Soldado escreveu no Twitter pela primeira vez depois de ser libertada da prisão

A soldado Chelsea Manning afirmou hoje sentir incertezas relativamente ao futuro, depois de ter cumprido sete dos 35 anos de prisão a que foi condenada por ter revelado milhares de documentos diplomáticos e militares norte-americanos à Wikileaks.

"O que quer que aconteça... é bem mais importante do que o passado", disse num comunicado hoje divulgado, citado pela agência Associated Press (AP) e no qual afirma também estar a "tentar perceber as coisas agora".

O comunicado foi divulgado algumas horas depois de Chelsea Manning ter sido libertada da prisão prisional militar de Fort Leavenworth, no estado norte-americano do Kansas.

Minutos depois, a soldado partilhou na rede social Twitter uma fotografia dos seus pés com uns ténis calçados acompanhada da frase: "primeiros passos em liberdade!!".

A maior parte dos 35 anos que lhe faltava cumprir foi comutada pelo presidente Barack Obama perto do final do mandato.

Chelsea Manning, de 29 anos, nasceu Bradley Manning e, já em pleno processo judicial, afirmou que desde criança se sentia feminina e queria viver como mulher, com o nome Chelsea.

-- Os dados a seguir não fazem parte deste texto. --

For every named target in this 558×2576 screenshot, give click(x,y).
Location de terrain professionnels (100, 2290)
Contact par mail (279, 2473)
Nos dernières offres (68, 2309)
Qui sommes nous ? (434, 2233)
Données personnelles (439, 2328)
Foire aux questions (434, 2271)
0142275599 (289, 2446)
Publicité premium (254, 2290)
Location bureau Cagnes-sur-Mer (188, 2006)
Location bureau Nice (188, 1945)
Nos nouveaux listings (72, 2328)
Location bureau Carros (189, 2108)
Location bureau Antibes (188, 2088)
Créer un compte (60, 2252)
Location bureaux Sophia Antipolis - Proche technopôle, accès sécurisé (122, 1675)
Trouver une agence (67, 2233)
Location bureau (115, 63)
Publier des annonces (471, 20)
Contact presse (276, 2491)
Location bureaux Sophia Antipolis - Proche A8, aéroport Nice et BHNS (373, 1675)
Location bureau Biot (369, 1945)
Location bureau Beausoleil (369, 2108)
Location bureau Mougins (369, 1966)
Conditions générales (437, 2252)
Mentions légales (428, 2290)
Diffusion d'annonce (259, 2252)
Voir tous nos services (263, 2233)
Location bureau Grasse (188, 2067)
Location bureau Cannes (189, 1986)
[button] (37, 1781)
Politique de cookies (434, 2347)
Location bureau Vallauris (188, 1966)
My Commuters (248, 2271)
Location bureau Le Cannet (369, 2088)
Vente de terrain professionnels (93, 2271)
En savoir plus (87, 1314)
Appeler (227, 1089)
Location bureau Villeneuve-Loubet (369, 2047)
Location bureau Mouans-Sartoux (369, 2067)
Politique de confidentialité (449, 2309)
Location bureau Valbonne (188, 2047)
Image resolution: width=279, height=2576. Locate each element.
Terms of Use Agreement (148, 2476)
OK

Manning foi condenada por 20 delitos, entre os quais espionagem, mas foi absolvida da acusação mais grave, de "ajuda ao inimigo".

A soldado justificou a decisão de enviar centenas de milhares de documentos classificados para a organização fundada por Julien Assange para suscitar um debate público sobre o papel militar e diplomático dos Estados Unidos.

Mais tarde, contudo, pediu desculpa por "prejudicar os EUA", afirmando ter acreditado erradamente que podia "mudar o mundo para melhor".

Manning acedeu à informação classificada quando estava destacada no Iraque como analista de informações do exército norte-americano.